Statue of Rama
- Interactive map of Statue of Rama
- Location: Ayodhya, Uttar Pradesh, India
- Designer: Ram V. Sutar
- Type: Statue
- Width: 181 m (594 ft)
- Height: 251 m (823 ft)
- Dedicated to: Rama

= Statue of Rama =

Monument to Rama at Ayodhya, Uttar Pradesh, India

The Statue of Rama is a planned monument in Ayodhya, Uttar Pradesh, India dedicated to the Hindu god Rama. The statue will be 181 m in breadth and 251 m tall including plinth and umbrella. The cost of the statue is estimated to be ₹2500 crore.

== Plan ==
The Yogi Adityanath government had announced in 2017 that it would construct a Rama statue in Ayodhya as part of the “Navya Ayodhya” scheme of the UP Tourism Department to develop the area into a tourist center. On 24 November 2018, the design of the statue was finalised. On 2 March 2019, the Uttar Pradesh cabinet cleared ₹ 200 crore for the "detailed project report" as well as for 28.28 hectares identified for the project. Technical support from the Gujarat government, National Environmental Engineering Research Institute and IIT Kanpur has been sought.

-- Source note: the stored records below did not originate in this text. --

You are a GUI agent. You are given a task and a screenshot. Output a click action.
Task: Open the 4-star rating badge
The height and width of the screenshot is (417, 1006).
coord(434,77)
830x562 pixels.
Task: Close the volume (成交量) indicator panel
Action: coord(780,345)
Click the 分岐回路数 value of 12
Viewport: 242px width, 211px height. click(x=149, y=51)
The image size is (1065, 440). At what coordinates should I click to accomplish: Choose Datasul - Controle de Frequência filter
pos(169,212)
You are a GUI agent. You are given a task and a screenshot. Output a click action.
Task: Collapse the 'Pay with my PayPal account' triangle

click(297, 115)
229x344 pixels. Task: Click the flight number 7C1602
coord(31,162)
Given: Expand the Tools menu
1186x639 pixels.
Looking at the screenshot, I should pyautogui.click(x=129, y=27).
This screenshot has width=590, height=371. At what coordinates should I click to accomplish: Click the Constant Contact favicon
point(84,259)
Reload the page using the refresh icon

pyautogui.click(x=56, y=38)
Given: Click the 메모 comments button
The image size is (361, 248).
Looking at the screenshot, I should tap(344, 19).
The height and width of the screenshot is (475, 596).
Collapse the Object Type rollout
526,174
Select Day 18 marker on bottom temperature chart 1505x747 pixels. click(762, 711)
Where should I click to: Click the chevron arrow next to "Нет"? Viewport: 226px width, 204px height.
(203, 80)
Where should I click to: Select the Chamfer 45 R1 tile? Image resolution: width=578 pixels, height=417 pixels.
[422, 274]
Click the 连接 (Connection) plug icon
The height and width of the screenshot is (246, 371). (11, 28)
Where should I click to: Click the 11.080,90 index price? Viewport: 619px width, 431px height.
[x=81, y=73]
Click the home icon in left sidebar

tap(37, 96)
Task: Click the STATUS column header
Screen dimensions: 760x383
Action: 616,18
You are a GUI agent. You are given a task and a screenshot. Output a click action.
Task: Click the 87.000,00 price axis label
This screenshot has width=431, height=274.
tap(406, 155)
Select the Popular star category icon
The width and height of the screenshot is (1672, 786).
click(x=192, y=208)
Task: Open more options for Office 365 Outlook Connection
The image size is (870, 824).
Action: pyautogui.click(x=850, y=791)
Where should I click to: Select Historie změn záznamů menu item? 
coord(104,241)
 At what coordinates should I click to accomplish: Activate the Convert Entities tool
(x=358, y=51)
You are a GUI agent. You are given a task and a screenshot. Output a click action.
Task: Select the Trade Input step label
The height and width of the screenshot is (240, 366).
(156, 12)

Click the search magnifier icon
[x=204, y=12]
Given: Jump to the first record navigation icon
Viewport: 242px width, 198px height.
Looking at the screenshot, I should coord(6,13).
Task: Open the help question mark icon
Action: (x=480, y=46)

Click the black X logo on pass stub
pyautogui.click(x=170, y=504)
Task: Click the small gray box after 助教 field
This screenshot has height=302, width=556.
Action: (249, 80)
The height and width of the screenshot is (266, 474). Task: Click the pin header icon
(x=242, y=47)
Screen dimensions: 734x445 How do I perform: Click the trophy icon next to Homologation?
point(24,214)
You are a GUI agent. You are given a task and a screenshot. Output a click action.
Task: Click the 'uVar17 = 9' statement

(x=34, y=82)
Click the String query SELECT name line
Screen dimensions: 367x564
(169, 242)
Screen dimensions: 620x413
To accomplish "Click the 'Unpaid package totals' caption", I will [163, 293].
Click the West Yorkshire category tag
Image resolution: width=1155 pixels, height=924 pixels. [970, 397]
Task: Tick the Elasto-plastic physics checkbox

In November 2019, ₹447 crore was allocated to acquire 61 hectares of land in Mirpur, Ayodhya, for the statue, museum, library, food court and other tourist amenities. However due to land uncertainties, the location has not been finalized and may be shifted to Manja Barhata village in Ayodhya.

The statue of Rama would be accompanied by one of Nishadaraja Kevata, a boatman who helped Rama, Sita and Laxman cross the Ganga when in exile. Yogi Adityanath, the chief minister of Uttar Pradesh, had in September said ₹ 34 crore would be allocated for the project of Nishadraj.

In August 2019, Member of Parliament Karan Singh had asked the government of Uttar Pradesh to build both a statue for Rama as well as his consort Sita. Karan Singh had also made the same request in December 2018.